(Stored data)
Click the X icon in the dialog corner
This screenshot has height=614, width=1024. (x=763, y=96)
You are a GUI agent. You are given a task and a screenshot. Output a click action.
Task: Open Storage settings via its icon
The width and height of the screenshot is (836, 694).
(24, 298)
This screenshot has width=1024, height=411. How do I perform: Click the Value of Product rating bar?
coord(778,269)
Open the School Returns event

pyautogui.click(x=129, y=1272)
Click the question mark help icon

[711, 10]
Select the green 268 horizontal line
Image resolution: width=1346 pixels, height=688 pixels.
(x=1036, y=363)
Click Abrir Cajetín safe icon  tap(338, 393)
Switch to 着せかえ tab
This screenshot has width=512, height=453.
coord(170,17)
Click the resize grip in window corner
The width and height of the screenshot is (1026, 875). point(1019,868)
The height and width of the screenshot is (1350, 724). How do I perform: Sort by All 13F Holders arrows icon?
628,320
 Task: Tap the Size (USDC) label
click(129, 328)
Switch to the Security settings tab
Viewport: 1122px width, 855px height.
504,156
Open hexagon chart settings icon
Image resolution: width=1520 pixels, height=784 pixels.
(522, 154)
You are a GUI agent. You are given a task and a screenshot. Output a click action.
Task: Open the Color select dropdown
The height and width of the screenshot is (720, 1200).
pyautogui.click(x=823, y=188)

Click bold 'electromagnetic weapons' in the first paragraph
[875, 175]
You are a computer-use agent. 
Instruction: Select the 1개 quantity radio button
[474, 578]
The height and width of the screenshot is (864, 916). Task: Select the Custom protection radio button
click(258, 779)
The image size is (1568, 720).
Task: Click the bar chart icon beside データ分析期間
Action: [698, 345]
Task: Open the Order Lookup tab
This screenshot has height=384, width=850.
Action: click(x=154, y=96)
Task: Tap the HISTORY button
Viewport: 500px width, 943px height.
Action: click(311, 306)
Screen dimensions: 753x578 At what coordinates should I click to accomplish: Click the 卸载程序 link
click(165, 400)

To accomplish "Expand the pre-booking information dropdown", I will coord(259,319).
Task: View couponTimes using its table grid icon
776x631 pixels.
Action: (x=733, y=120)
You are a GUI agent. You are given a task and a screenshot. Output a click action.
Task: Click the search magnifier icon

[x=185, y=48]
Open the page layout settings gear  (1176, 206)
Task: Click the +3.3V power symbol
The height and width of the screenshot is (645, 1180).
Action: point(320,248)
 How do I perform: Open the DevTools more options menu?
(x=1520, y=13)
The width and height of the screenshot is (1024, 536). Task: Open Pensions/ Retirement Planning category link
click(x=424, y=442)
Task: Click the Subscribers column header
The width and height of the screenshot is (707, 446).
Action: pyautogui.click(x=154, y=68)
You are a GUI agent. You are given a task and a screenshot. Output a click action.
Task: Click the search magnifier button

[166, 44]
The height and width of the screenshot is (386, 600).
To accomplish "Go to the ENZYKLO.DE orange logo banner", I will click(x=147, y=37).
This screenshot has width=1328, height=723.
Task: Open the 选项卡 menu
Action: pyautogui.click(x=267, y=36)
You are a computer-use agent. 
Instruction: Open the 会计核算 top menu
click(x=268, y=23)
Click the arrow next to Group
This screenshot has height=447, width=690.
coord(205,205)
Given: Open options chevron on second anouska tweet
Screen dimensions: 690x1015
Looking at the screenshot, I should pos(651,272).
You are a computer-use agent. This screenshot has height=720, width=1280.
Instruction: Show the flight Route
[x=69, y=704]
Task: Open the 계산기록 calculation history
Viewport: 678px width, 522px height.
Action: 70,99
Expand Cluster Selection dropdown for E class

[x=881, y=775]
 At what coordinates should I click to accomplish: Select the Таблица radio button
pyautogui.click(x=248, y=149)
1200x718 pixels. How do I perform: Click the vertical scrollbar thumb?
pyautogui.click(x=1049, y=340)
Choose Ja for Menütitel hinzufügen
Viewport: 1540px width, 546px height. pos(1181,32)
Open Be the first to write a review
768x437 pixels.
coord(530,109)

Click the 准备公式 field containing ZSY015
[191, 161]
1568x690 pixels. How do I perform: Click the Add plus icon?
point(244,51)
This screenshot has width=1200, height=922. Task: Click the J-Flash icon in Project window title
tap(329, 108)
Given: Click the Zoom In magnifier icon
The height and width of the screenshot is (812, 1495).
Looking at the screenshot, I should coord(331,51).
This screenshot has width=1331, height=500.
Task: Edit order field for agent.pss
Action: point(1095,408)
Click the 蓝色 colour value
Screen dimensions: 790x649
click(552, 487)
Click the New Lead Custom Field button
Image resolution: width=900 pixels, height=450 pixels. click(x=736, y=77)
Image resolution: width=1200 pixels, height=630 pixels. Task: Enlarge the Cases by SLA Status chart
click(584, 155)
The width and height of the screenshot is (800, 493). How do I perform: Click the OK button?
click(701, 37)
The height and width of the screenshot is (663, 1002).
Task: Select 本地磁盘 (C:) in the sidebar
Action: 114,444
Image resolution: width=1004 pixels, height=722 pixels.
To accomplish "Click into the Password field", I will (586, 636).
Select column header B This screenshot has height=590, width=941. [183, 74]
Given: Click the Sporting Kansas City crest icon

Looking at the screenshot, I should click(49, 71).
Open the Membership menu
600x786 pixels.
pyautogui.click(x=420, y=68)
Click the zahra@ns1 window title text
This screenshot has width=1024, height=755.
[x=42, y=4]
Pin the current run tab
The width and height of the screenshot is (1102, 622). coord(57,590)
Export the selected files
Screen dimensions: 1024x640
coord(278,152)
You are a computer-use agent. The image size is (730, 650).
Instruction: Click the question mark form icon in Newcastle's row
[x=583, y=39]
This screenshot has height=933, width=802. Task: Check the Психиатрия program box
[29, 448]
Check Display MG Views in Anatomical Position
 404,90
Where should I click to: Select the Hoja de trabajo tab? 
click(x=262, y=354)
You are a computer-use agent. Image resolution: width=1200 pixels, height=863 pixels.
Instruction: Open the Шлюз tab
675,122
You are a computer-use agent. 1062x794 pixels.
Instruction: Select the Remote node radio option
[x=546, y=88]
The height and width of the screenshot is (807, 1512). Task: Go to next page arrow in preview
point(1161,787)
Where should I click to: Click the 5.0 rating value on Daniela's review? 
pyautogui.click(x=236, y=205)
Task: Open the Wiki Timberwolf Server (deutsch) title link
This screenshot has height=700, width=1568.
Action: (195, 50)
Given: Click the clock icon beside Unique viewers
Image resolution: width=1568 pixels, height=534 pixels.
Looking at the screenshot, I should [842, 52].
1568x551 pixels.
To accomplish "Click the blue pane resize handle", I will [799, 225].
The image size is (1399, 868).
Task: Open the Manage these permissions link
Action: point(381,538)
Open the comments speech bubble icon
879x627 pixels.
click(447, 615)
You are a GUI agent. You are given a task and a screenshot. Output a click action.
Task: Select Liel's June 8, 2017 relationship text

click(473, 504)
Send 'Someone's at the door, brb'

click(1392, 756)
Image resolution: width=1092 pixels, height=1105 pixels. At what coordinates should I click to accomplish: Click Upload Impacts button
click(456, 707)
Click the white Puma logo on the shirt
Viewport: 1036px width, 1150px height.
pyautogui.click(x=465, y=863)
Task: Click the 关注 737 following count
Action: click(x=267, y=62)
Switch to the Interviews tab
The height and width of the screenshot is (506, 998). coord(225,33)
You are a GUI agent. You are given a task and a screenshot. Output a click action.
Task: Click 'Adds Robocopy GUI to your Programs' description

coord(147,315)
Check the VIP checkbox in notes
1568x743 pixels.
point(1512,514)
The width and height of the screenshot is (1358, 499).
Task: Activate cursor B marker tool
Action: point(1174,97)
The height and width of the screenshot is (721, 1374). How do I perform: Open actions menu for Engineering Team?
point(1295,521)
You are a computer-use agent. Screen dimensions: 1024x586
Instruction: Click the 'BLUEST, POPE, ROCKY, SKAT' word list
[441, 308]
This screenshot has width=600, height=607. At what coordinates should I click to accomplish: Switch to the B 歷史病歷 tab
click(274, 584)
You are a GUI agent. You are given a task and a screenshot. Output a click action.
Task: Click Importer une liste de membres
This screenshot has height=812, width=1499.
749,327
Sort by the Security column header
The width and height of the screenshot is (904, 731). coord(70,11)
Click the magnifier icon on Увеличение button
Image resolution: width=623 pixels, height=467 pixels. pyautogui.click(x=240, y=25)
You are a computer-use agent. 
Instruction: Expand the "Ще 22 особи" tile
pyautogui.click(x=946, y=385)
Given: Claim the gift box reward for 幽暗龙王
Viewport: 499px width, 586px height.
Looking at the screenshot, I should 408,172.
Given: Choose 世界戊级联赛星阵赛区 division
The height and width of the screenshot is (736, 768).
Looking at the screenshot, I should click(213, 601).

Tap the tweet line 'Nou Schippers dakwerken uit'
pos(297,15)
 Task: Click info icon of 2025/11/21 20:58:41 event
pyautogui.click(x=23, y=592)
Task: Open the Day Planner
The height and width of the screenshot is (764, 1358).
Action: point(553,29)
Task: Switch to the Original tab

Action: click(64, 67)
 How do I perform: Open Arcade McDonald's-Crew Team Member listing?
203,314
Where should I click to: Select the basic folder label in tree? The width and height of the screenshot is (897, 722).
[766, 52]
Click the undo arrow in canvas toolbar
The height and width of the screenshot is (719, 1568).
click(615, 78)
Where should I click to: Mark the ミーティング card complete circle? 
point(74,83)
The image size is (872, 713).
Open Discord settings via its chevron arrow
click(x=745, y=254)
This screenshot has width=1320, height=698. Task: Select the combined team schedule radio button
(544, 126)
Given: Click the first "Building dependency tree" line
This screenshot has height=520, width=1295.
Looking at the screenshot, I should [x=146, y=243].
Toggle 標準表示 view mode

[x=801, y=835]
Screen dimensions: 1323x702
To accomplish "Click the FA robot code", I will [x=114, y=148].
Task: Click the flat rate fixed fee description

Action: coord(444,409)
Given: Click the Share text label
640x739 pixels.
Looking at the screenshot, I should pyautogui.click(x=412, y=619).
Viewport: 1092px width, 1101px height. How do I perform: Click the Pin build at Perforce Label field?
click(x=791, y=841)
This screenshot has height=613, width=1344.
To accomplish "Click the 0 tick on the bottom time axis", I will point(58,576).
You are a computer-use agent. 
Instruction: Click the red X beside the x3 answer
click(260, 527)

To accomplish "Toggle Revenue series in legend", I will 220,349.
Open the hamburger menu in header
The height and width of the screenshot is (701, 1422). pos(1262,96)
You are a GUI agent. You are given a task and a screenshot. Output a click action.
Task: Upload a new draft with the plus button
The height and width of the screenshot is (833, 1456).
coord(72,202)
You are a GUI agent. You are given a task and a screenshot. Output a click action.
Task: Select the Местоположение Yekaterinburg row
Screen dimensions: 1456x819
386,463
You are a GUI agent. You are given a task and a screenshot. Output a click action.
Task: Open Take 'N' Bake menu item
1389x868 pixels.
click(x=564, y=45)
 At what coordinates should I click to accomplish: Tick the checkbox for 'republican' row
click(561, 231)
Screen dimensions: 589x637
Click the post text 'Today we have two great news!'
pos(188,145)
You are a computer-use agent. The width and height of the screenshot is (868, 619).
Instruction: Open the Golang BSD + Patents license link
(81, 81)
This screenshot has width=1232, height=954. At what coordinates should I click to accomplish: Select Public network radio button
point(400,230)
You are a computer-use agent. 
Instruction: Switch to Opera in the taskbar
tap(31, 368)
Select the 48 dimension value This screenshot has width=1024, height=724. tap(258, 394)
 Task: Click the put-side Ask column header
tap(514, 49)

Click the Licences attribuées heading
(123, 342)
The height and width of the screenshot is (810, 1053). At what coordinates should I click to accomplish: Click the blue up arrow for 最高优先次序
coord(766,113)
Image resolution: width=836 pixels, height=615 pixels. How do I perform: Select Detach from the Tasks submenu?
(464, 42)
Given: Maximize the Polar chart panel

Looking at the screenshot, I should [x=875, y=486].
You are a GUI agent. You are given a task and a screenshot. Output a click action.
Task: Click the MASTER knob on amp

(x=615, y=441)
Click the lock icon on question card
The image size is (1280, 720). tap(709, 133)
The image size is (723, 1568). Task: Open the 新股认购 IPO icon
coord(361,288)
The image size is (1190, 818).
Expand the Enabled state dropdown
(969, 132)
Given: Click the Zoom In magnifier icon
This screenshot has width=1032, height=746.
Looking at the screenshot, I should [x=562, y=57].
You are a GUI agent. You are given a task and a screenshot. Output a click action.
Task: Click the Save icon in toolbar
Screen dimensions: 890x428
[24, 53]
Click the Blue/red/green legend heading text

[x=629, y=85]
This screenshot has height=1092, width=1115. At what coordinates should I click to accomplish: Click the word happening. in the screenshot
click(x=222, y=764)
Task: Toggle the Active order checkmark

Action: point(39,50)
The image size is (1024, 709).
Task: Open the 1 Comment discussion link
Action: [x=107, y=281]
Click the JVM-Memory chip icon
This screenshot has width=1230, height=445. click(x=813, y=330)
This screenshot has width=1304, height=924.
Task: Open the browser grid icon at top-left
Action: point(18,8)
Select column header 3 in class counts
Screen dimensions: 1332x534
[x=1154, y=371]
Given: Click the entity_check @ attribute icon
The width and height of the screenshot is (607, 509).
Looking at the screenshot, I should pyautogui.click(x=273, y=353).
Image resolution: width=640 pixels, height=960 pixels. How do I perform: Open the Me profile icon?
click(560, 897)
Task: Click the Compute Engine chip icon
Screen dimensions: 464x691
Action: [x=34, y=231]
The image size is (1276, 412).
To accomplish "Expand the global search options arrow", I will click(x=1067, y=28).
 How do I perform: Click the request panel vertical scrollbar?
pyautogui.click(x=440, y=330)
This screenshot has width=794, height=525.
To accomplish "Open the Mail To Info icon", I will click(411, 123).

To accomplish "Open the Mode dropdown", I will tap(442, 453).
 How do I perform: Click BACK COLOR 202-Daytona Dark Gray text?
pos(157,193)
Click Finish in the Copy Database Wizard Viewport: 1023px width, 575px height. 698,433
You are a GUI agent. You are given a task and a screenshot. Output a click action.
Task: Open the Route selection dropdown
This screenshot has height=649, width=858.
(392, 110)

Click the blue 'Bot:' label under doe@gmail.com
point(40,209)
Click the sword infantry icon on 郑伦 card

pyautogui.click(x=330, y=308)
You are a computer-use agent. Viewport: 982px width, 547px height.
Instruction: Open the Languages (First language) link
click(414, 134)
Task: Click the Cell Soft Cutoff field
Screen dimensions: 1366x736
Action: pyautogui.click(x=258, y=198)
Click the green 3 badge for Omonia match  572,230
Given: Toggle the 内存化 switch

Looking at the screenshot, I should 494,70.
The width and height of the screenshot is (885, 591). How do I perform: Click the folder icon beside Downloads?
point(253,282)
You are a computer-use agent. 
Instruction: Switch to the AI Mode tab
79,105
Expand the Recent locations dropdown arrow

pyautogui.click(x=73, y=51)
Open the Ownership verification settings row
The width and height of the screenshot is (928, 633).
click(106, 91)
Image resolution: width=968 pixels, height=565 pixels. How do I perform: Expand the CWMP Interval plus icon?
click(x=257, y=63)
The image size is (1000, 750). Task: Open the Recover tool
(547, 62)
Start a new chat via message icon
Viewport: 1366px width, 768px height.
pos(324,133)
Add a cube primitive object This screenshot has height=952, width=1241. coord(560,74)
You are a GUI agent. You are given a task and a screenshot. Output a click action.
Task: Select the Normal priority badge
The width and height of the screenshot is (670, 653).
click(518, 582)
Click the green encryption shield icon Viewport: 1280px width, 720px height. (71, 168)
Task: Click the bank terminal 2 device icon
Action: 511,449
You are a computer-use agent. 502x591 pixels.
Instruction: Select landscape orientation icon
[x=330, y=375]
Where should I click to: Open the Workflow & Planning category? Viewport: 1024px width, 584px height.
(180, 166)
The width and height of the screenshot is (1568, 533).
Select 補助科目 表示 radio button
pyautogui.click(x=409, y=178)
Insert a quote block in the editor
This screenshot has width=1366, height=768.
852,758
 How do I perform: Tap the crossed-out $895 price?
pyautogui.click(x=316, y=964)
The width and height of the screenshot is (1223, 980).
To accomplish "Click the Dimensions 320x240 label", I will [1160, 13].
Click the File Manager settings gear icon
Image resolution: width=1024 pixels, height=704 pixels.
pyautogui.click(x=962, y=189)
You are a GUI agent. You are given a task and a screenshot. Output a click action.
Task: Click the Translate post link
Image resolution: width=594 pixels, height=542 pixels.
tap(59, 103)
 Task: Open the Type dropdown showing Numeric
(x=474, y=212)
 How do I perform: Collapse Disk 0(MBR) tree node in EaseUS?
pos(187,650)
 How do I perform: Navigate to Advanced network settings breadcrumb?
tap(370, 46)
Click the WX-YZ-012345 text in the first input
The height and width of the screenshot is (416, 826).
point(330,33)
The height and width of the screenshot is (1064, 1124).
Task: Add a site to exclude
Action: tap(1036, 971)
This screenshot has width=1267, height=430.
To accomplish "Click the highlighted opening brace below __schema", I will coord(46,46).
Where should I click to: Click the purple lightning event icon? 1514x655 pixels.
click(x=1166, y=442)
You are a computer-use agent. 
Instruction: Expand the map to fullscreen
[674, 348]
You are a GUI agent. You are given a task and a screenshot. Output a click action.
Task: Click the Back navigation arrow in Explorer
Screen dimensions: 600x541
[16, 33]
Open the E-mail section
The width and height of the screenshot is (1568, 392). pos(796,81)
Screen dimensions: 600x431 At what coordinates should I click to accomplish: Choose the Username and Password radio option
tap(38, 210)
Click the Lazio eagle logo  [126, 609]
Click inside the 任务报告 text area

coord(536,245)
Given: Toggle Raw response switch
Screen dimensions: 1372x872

→ What is being asked: What is needed is a single number: how many lines of the data contain the word "badge".

→ Reply to the task: 2